Il 20 gennaio 1920 nasceva a Rimini il maestro Federico Fellini, uno dei registi italiani che più è stato amato all’estero dove era celebre per i suoi lavori cinematografici che hanno fatto conoscere il costume italiano nel mondo. La dolce vita (1960) dipinge un affresco a tuttotondo di quel determinato spaccato spazio-temporale con una narrazione destrutturata e libera – per il tempo che era – da quei tabù fino a quel momento mai abbattuti, in cui il regista mette in continuo dialogo il sacro con il profano attraverso i/le suoi/sue personaggi che hanno un denominatore comune che li/le caratterizza, tanto da appellarli ‘felliniani’. Indagando ancora possiamo dire che, tali personaggi, diventano una strada percorribile per una ricostruzione del sentimento del bel paese nel corso dei decenni, nonostante siano estremamente personali e filtrati da uno sguardo autobiografico che conduce a una deformazione esasperata di autobiografismo che genera quel grottesco che diviene marca stilistica nell’estetica dei lungometraggi del cineasta.

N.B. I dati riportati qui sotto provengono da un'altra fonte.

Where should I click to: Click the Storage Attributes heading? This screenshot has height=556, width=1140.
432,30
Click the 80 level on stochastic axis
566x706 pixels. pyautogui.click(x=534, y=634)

Dopo i suoi primi due film Sceicco bianco (1952), su commissione da un trattamento di Michelangelo Antonioni, e I vitelloni (1953) una sorta di ripiego perché i produttori tergiversavano per produrre altro, lavora alla regia dei due primi film pluripremiati, La strada (1954) e Le notti di Cabiria (1957), lavori che lo portano, in cima a tutti gli altri premi ricevuti, all’Oscar. Con La strada, film vincitore della statuetta d’oro come miglior film straniero, Fellini crea il film che lui stesso dichiarerà, nel corso degli anni, di girare nuovamente ogni volta, come narra Gianfranco Angelucci in Giulietta Masina (Edizioni Sabinæ): «[…] “Ho sempre fatto lo stesso film”, ripeteva con il tono di esporre una verità quasi banale, sotto gli occhi di tutti, eppure mai presa seriamente in considerazione. Voleva dire, tra il compiacimento e un po’ di tedio, che un artista non può esprimersi altrimenti».

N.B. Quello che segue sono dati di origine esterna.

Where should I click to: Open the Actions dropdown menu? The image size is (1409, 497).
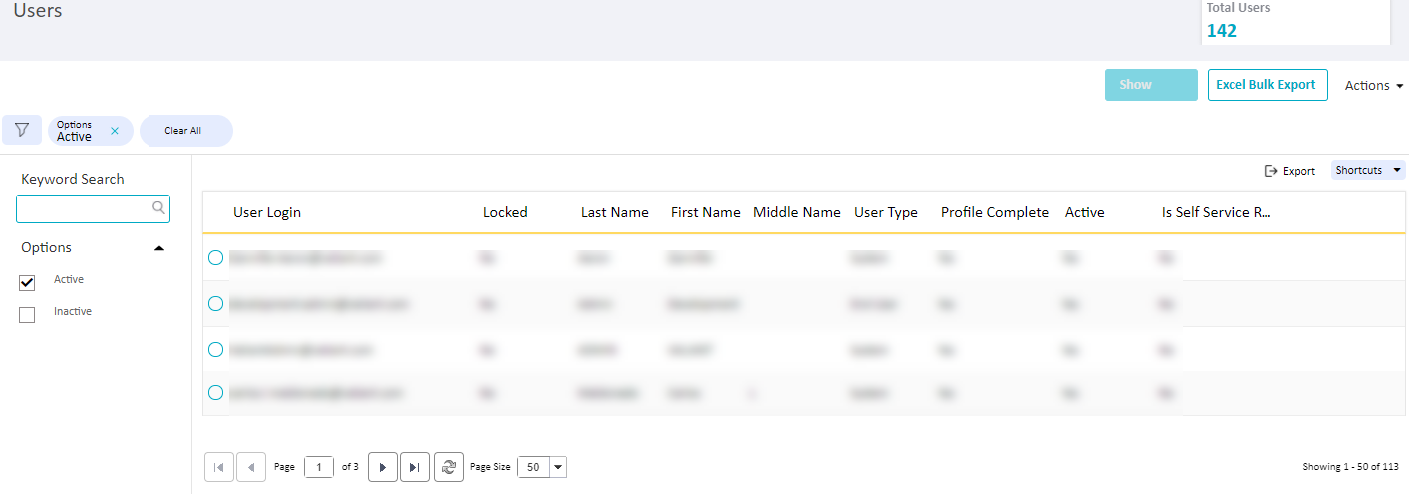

Per quanto riguarda l’assegnazione del ruolo da protagonista di Giulietta Masina in La strada, ci sono testimonianze diverse. In entrambi i casi pare che Dino De Laurentiis volesse Silvana Mangano con la sua femminilità provocante da poco portata sullo schermo con Riso amaro (1949) di Giuseppe De Santis, e che, in una delle due versioni Fellini per proporre la Masina non abbia detto a De Laurentiis il nome dell’attrice che andava a proporre ma gli fece vedere un breve girato con l’attrice già calata nei panni e nel trucco del personaggio (“personaggia”, nel rispetto di genere del linguaggio) che interpretava, questo pare che lo convinse immediatamente (da una intervista a Dino De Laurentiis, in contributi extra all’interno del DVD del 2003 di La Strada). La seconda versione è che Fellini, alla notizia datagli da parte di De Laurentiis alla firma del contratto, della Mangano come protagonista, abbia lanciato e strappato con molta determinazione i fogli dell’accordo da sottoscrivere.
Tanta determinazione di Fellini convinse subito il: «tycoon napoletano», così narra Angelucci nel libro menzionato. Le due versioni potrebbero essere entrambe vere e potrebbero essersi susseguite in un lasso temporale oppure si è voluta indorare la pillola nel racconto di una delle due. Secondo il regista solo Giulietta Masina avrebbe potuto dare corpo e voce alla protagonista di questa “favola truce” e senza tempo, accompagnata da un tema musicale ‘spacca cuore’ creato da Nino Rota. A film ultimato Cabiria, all’attrice Giulietta Masina, rese i complimenti del grande Charlie Chaplin e la nomina, in Inghilterra, di ‘Female Chaplin’ (Charlot al femminile). Con La strada e Gelsomina interpretata dalla Masina inizia quell’elevazione ad Icona Sacra, voluta da Federico Fellini che si accingeva a realizzare il suo sogno irrinunciabile, e che vedremo sarà ancora più evidente in Le notti di Cabiria. Giulietta è una chiave magica clownesca che Fellini ha continuato a disegnare negli anni, avvolta da una magia che rappresentava una sorta di ideale angelico; non dimentichiamo che Fellini muove i primi passi nell’ambiente culturale romano, dopo essersi trasferito a 18 anni dalla provincia della sua Rimini, attraverso le riviste di satira, in particolare al Marc’Aurelio in cui lui era disegnatore e vignettista.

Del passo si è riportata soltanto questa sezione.